So, in summary, Blue > Red, Red > Green, and Green > Blue. When viewed together, these results would be difficult to interpret, or, honestly, to make sense of.
The same could be shown with pairwise Mann–Whitney tests, if we kept the same data, but increase the sample size. I’ll refer to this new data set as representing three “groups”.

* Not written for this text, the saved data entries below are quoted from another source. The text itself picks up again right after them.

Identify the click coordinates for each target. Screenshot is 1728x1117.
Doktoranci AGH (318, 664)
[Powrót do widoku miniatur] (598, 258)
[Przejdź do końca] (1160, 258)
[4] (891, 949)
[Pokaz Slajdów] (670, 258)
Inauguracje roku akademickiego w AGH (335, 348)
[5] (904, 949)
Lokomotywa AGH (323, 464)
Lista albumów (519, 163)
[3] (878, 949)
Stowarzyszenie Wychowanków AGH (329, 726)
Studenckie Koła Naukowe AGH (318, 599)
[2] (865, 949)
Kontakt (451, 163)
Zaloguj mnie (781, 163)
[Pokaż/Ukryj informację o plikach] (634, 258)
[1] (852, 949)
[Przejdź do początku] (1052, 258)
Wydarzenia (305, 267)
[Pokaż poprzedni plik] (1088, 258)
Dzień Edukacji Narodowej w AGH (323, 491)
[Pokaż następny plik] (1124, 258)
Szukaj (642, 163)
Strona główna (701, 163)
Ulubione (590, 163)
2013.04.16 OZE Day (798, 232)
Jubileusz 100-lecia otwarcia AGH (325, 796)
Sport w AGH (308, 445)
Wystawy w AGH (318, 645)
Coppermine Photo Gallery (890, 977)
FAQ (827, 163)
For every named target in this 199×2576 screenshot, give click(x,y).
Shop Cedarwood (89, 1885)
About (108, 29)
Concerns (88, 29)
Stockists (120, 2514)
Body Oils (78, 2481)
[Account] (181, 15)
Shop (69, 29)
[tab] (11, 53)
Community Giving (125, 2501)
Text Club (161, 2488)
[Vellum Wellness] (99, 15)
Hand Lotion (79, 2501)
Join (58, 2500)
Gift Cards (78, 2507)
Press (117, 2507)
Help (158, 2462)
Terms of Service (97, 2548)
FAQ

RedBig = rep(c(2,2,2,11,11,14), 25)
BlueBig = rep(c(0,3,3,12,12,12), 25)
GreenBig = rep(c(1,1,1,13,13,13), 25)
wilcox.test(RedBig, BlueBig)
W = 9375, p-value = 0.01081
wilcoxonZ(RedBig, BlueBig)
z
-2.55
### Blue > Red
wilcox.test(RedBig, GreenBig)
W = 13125, p-value = 0.01038
wilcoxonZ(RedBig, GreenBig)
z
2.56
### Red > Green
wilcox.test(BlueBig, GreenBig)
W = 9375, p-value = 0.01038
wilcoxonZ(BlueBig, GreenBig)
z
-2.56
### Green > Blue
On the other hand, because the Dunn test retains the ranking from all three groups together, it won’t find a difference among any of the groups.
Y = c(RedBig, BlueBig, GreenBig)
Group = c(rep("Red", length(RedBig)), rep("Blue",
length(BlueBig)), rep("Green", length(GreenBig)))
library(FSA)
dunnTest(Y ~ Group)
Dunn (1964) Kruskal-Wallis multiple comparison
p-values adjusted with the Holm method.
Comparison Z P.unadj P.adj
1 Blue - Green 0 1 1
2 Blue - Red 0 1 1
3 Green - Red 0 1 1
Of course, in this case, the omnibus Kruskal–Wallis test would also find no stochastic differences among the groups.
kruskal.test(Y ~ Group)
Kruskal-Wallis rank sum test
Kruskal-Wallis chi-squared = 0, df = 2, p-value = 1
References
Cohen, B.H. 2013. Explaining Psychological Statistics, 4th. Wiley.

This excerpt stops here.